Sunday, January 28, 2007

And The 2009 Heisman Trophy Goes To. . .

John Beck didn't get serious consideration for the Heisman Trophy this year, despite having a magnificent year statistically and winning nine straight games (ten, counting the bowl game, which would not have factored into the voting) after starting the season losing two very close contests away from home. One of those went into overtime against another school (Boston College) that was ranked in the Top 20 most of the year. A similar campaign for Jim McMahon, Steve Young, Robbie Bosco, or Ty Detmer would have garnered them ample Heisman attention.

The main difference between those other quarterbacks and John Beck is that BYU had a recent history of winning. Strangely enough, the strength of the football program itself, combined with a good year for the player concerned, seems to be more important than just how great the individual himself played. Robbie Bosco finished in the same spot (third) in the Heisman balloting both years he started, despite the fact that his second year was not nearly as successful as the first. One could also look at the 1992 Heisman going to Gino Torretta of Miami. Marshall Faulk would have beaten Torretta easily instead of finishing second if he had played at USC or Texas rather than San Diego State.

But the combination of Bronco Mendenhall as head coach, and John Beck leading the team to great heights this year, will actually prove beneficial to future BYU quarterbacks when it comes to the Heisman balloting--and a Cougar signal-caller may win the award sooner than many might think.

Max Hall has been leading the scout team for BYU this year, preparing the defense to face the opponent each week. At the end of the season, defensive players said Max was better than any quarterback that they faced during the season. That means he is better than at least thirteen other Division One quarterbacks (fourteen if you count two that played for Oregon), including two for ranked teams.

Max Hall is said to have the intangibles, which are often more important than the physical skills themselves. He will be leading a team with some experienced players, which should allow them to have a decent season in his sophomore campaign next year. By his third year, 2009, he will likely have established himself as one of the premier quarterbacks, if not the very best, in the country. Starting with this just-completed season, BYU should have had four good years when the 2009 season ends. So you heard it here first: The 2009 Heisman Trophy goes to Max Hall, Brigham Young University.

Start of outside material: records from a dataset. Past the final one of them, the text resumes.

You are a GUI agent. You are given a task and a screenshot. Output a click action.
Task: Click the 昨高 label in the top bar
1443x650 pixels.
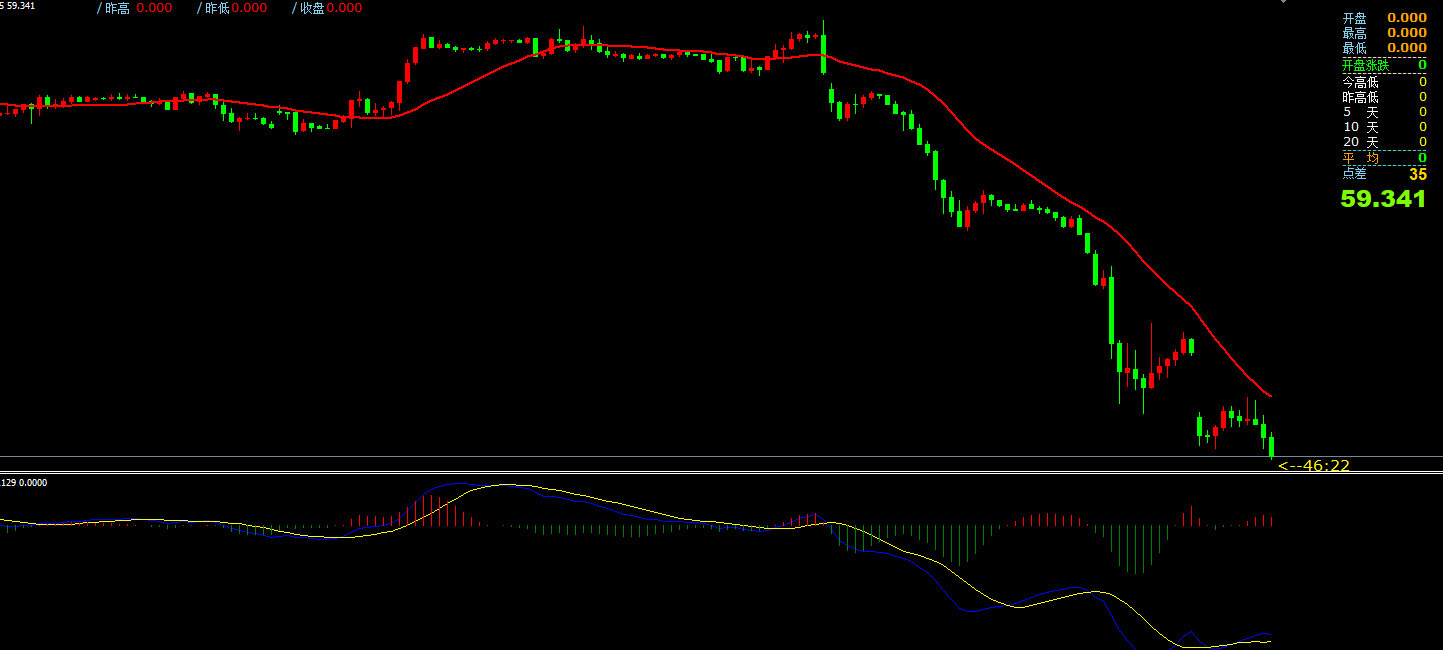(117, 8)
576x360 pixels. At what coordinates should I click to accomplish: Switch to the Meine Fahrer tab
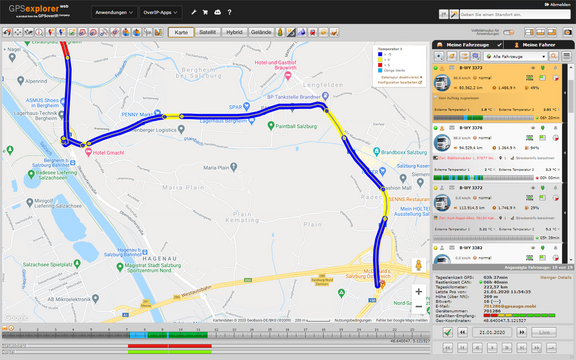pyautogui.click(x=539, y=45)
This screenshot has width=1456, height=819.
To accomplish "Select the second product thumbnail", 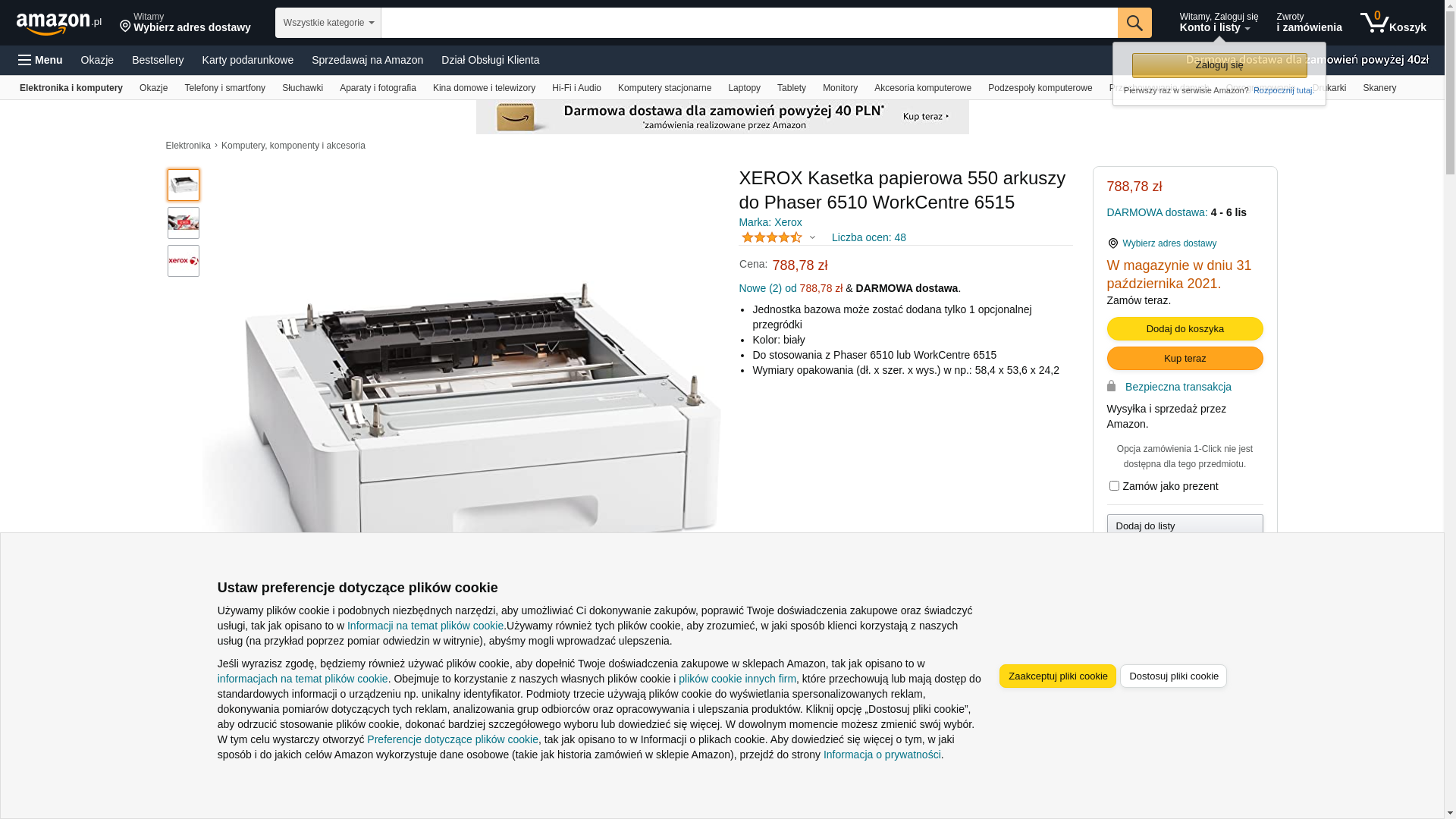I will coord(184,223).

Thursday, January 04, 2007

The Importance of a Bowl Win

I recently read an article in the Provo Daily Herald that asserted that BYU's Las Vegas Bowl victory over Oregon held little real significance for the program. I vigorously disagree. Bowl wins are the last link in the chain to ultimately greater success.

A bowl win raises the year-end ranking, or at least keeps it from dropping. A ranking at the end of the year is highly correlated to the ranking at the beginning of the next year. I have seen teams start the year highly ranked, and not drop out until they lose their third consecutive game--the "must have been a fluke" effect. Conversely, a team that is lower-ranked or unranked has to work much harder to climb the rankings, and falls faster when it loses--the "I told you so" effect. Many knowledgeable football fans will agree that this year's Cougars are a legitimate Top-15 team, but their assent has been slow because they have had to prove themselves every week (and the lack of television exposure didn't help in the convincing of voters). Anyone who doesn't think that a high ranking is valuable need only recall the BCS snub of the 2001 BYU team while it was still undefeated, and, conversely, the BCS bowl invitation extended to Utah three years later because it was ranked higher. Going back further, BYU's history of being ranked in the early 1980's got them in the position to win the National Championship in 1984, despite vehement opposition to that scenario. Hopefully I don't have to explain the importance of playing in a BCS bowl or winning the National Championship.

Winning the bowl game also establishes a standard that future teams will feel obligated to meet. Success breeds success, which goes back to the rankings argument above.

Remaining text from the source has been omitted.